Using the records below, filter for lines that contain the string "computer" and copy them out.

Segment Start: Record excerpts

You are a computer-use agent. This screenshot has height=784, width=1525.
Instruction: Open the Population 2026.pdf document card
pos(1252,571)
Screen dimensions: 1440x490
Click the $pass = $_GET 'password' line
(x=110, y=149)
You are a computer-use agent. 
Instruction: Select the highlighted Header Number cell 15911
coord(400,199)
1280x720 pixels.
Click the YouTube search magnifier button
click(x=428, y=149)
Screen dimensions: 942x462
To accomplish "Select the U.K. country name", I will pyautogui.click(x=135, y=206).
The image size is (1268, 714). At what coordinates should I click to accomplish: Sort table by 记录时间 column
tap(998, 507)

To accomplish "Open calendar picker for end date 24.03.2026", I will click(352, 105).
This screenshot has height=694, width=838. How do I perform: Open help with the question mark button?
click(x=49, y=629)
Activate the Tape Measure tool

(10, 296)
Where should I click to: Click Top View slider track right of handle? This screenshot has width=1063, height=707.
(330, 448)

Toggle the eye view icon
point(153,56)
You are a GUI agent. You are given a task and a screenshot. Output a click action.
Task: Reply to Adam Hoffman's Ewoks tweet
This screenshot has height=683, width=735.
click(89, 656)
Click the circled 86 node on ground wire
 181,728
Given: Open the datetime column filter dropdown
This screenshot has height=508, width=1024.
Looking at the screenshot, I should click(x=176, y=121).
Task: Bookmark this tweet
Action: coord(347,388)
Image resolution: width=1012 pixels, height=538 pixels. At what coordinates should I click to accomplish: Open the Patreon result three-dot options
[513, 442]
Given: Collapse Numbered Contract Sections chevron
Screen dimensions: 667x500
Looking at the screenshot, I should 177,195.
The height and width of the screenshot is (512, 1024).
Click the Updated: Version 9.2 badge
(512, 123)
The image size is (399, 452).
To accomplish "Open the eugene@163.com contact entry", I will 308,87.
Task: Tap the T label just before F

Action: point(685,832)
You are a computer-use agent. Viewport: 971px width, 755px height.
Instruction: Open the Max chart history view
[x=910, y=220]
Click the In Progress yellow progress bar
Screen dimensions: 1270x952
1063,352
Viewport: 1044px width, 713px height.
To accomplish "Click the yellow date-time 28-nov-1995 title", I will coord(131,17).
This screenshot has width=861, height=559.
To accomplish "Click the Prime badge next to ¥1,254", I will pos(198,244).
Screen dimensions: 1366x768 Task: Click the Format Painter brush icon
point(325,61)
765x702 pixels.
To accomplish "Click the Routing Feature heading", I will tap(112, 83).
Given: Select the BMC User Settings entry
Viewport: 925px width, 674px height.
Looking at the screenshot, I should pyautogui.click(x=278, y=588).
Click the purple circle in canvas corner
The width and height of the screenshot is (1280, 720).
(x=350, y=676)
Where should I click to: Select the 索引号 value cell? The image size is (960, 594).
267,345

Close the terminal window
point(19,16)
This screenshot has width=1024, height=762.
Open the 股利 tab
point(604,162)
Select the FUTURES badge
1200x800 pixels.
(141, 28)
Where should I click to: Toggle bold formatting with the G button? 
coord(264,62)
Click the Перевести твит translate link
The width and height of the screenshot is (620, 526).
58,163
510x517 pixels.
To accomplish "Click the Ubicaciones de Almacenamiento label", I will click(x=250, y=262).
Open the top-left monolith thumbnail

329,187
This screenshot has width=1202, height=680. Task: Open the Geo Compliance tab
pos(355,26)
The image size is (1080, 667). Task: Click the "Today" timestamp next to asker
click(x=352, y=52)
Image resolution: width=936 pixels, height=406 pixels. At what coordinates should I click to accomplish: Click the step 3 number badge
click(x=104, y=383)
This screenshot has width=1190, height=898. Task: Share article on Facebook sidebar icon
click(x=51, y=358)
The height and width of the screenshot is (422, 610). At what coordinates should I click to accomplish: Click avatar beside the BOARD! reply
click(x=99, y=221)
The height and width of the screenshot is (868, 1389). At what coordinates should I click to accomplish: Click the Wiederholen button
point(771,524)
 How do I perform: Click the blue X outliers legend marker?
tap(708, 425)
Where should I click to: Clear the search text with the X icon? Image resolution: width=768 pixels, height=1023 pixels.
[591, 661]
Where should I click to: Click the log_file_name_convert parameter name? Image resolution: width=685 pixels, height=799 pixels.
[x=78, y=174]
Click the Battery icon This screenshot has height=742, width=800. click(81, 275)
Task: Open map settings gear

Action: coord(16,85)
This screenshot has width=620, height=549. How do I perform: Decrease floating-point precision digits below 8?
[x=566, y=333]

Segment End: Record excerpts

Task answer:
You are a computer-use agent. This screenshot has height=784, width=1525.
You are a computer-use agent. 
You are a computer-use agent. Viewport: 971px width, 755px height.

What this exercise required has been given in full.